In Ghana and across many African States, the people—through the instrumentality of law or their respective Constitutions— have constituted their presidents trustees of the natural resources to be held in trust for the benefit of the people. With a few exceptions, mineral resource governance in Africa has been horrendous: Many African States have failed to leverage their natural resource endowments as a catalyst for much-needed socioeconomic development.

This Article analyzes the 1992 Constitution of the Republic of Ghana which provides that all public lands and natural resources in Ghana shall be vested in the President on behalf of, and in trust for, the people of Ghana. The question of whether the vesting of the ownership of all natural resources in the President designates the President as a fiduciary in the utilization and management of these resources was addressed in the 1994 case Adjaye v. Attorney General. The Adjaye Court held that the trust created by the Constitution concerning natural resources was not an enforceable trust and that citizens of Ghana lacked locus standi to sue the government on the basis of that trust.

**Tasks to complete**
A. Answer these questions using the passage on Ghana's natural resources:
(i) Through what means have the people constituted their presidents trustees of the natural resources?
(ii) Which 1994 case addressed whether vesting ownership of natural resources in the President makes the President a fiduciary?
(iii) According to that court's holding, what did citizens of Ghana lack?
B. Rewrite the passage on Ghana's natural resources, starting with "This Article analyzes" and going on through "of that trust.", and change "locus standi" to "legal standing".

**Excerpted records**
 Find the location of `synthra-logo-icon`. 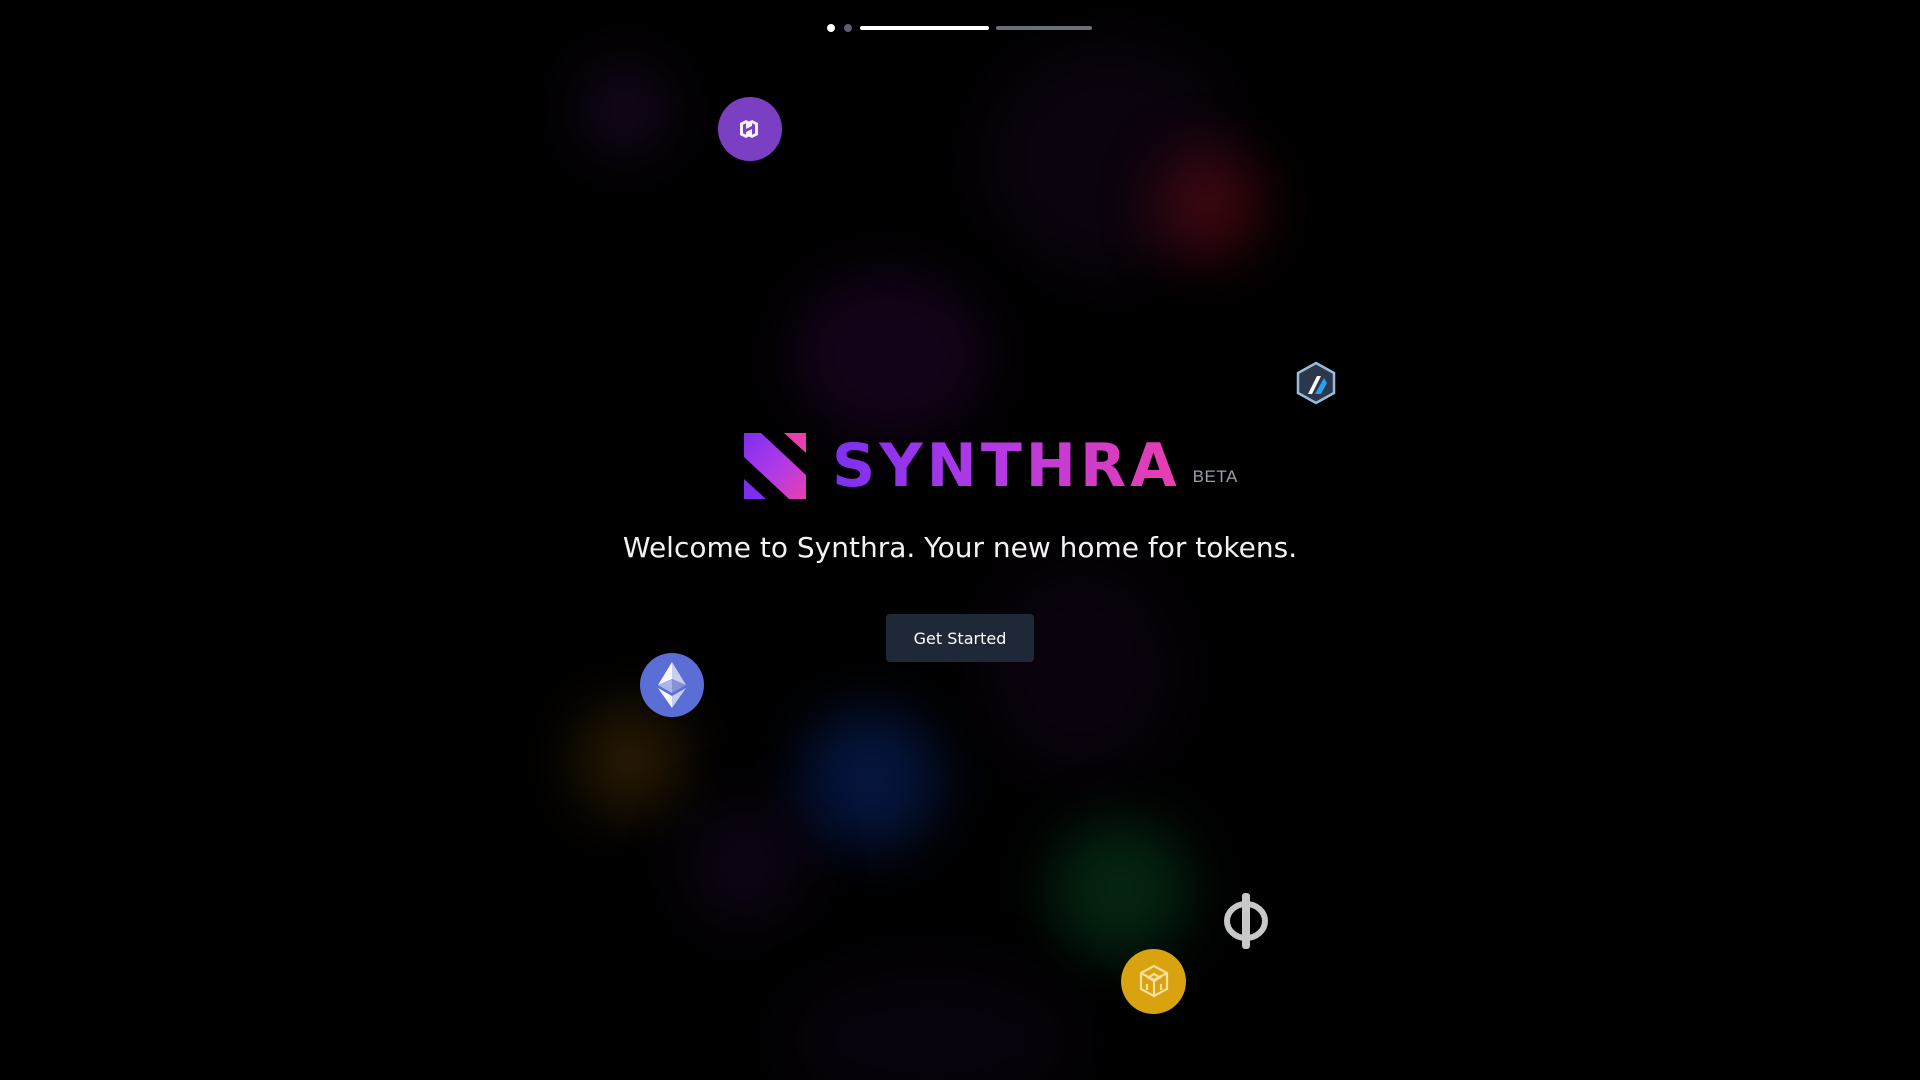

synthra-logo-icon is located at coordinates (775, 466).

==

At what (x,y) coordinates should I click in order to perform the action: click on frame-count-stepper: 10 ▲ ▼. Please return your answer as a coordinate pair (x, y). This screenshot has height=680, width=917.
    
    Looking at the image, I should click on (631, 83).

**Answers to the exercise**
A.
(i) Through the instrumentality of law or their respective Constitutions.
(ii) Adjaye v. Attorney General.
(iii) Locus standi to sue the government on the basis of that trust.

B.
This Article analyzes the 1992 Constitution of the Republic of Ghana which provides that all public lands and natural resources in Ghana shall be vested in the President on behalf of, and in trust for, the people of Ghana. The question of whether the vesting of the ownership of all natural resources in the President designates the President as a fiduciary in the utilization and management of these resources was addressed in the 1994 case Adjaye v. Attorney General. The Adjaye Court held that the trust created by the Constitution concerning natural resources was not an enforceable trust and that citizens of Ghana lacked legal standing to sue the government on the basis of that trust.